There were 129 housing units, of which 3.9% were vacant. The homeowner vacancy rate was 0.0% and the rental vacancy rate was 7.1%.

Racial composition as of the 2020 census
| Race | Number | Percent |
|---|---|---|
| White | 289 | 99.0% |
| Black or African American | 0 | 0.0% |
| American Indian and Alaska Native | 0 | 0.0% |
| Asian | 0 | 0.0% |
| Native Hawaiian and Other Pacific Islander | 1 | 0.3% |
| Some other race | 0 | 0.0% |
| Two or more races | 2 | 0.7% |
| Hispanic or Latino (of any race) | 3 | 1.0% |

===2010 census===
As of the census of 2010, there were 266 people, 119 households, and 76 families residing in the city. The population density was 429.0 PD/sqmi. There were 135 housing units at an average density of 217.7 /sqmi. The racial makeup of the city was 98.5% White and 1.5% from two or more races. Hispanic or Latino of any race were 0.4% of the population.

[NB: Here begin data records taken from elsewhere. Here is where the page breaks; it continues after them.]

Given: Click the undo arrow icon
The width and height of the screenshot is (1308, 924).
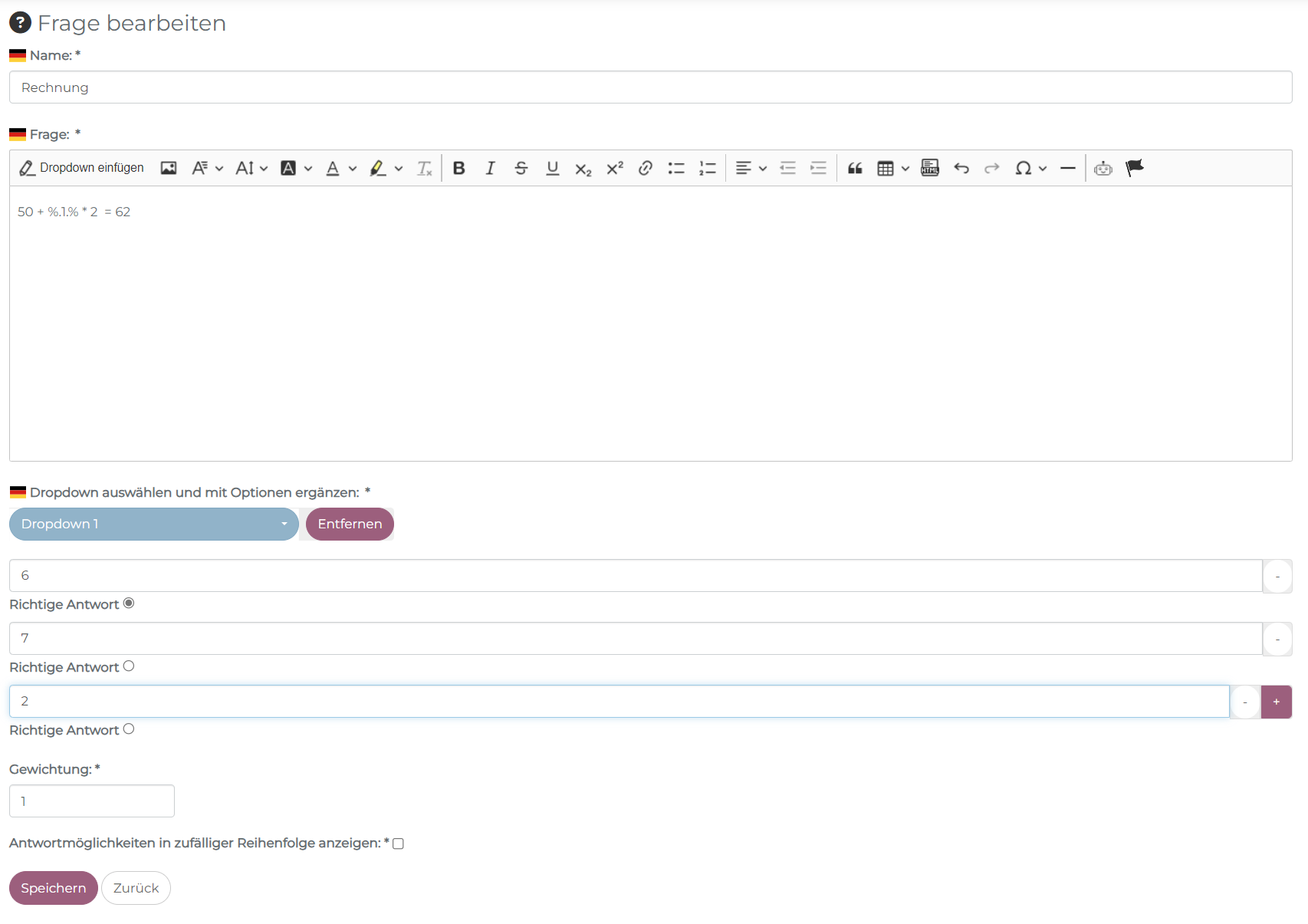Looking at the screenshot, I should pyautogui.click(x=961, y=168).
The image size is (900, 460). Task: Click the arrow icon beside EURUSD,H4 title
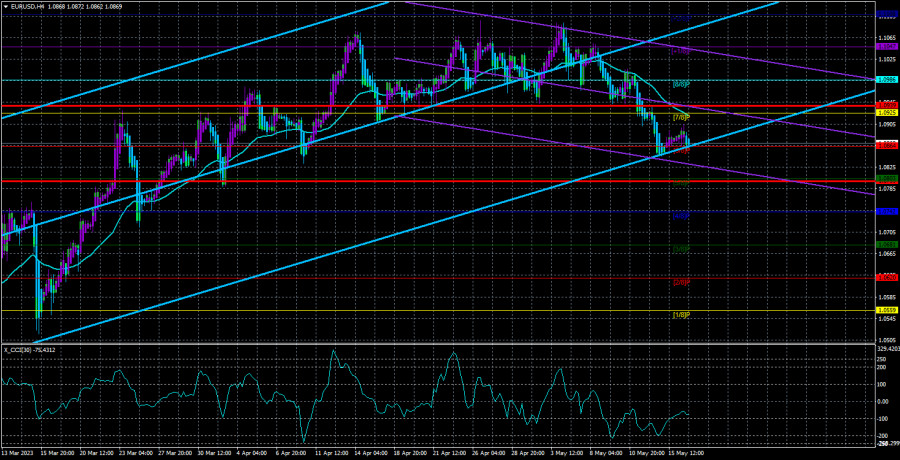pos(6,7)
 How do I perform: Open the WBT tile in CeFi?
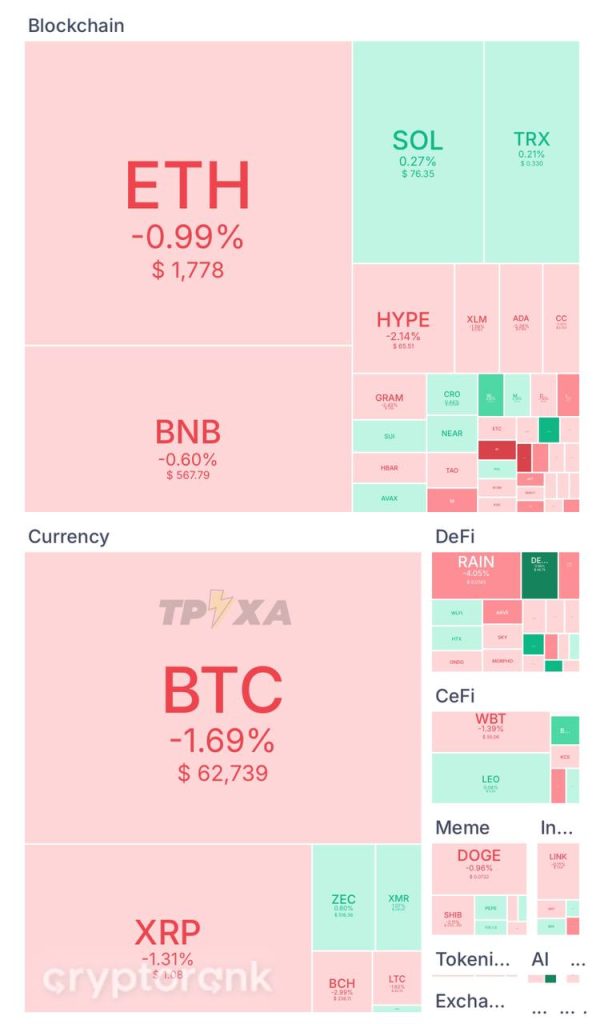point(490,731)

There were 119 households, of which 25.2% had children under the age of 18 living with them, 54.6% were married couples living together, 5.0% had a female householder with no husband present, 4.2% had a male householder with no wife present, and 36.1% were non-families. 32.8% of all households were made up of individuals, and 13.5% had someone living alone who was 65 years of age or older. The average household size was 2.24 and the average family size was 2.86.

The median age in the city was 40.6 years. 21.8% of residents were under the age of 18; 6.4% were between the ages of 18 and 24; 25.9% were from 25 to 44; 31.2% were from 45 to 64; and 14.7% were 65 years of age or older. The gender makeup of the city was 52.3% male and 47.7% female.

===2000 census===
As of the census of 2000, there were 278 people, 113 households, and 77 families residing in the city. The population density was 521.0 PD/sqmi. There were 121 housing units at an average density of 226.7 /sqmi. The racial makeup of the city was 95.68% White, 0.36% Native American, 0.36% Asian, 1.44% from other races, and 2.16% from two or more races. Hispanic or Latino of any race were 2.52% of the population.

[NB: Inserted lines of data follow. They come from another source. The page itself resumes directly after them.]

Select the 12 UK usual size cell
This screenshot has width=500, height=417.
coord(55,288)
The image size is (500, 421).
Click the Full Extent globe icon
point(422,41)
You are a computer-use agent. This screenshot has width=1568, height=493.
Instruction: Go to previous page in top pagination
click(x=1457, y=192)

There were 113 households, out of which 31.9% had children under the age of 18 living with them, 56.6% were married couples living together, 10.6% had a female householder with no husband present, and 31.0% were non-families. 31.0% of all households were made up of individuals, and 11.5% had someone living alone who was 65 years of age or older. The average household size was 2.46 and the average family size was 3.06.

In the city, the population was spread out, with 28.4% under the age of 18, 6.1% from 18 to 24, 28.8% from 25 to 44, 16.9% from 45 to 64, and 19.8% who were 65 years of age or older. The median age was 37 years. For every 100 females, there were 85.3 males. For every 100 females age 18 and over, there were 93.2 males.

The median income for a household in the city was $25,625, and the median income for a family was $36,250. Males had a median income of $25,417 versus $16,806 for females. The per capita income for the city was $13,277. About 18.8% of families and 17.4% of the population were below the poverty line, including 24.7% of those under the age of eighteen and 9.8% of those 65 or over.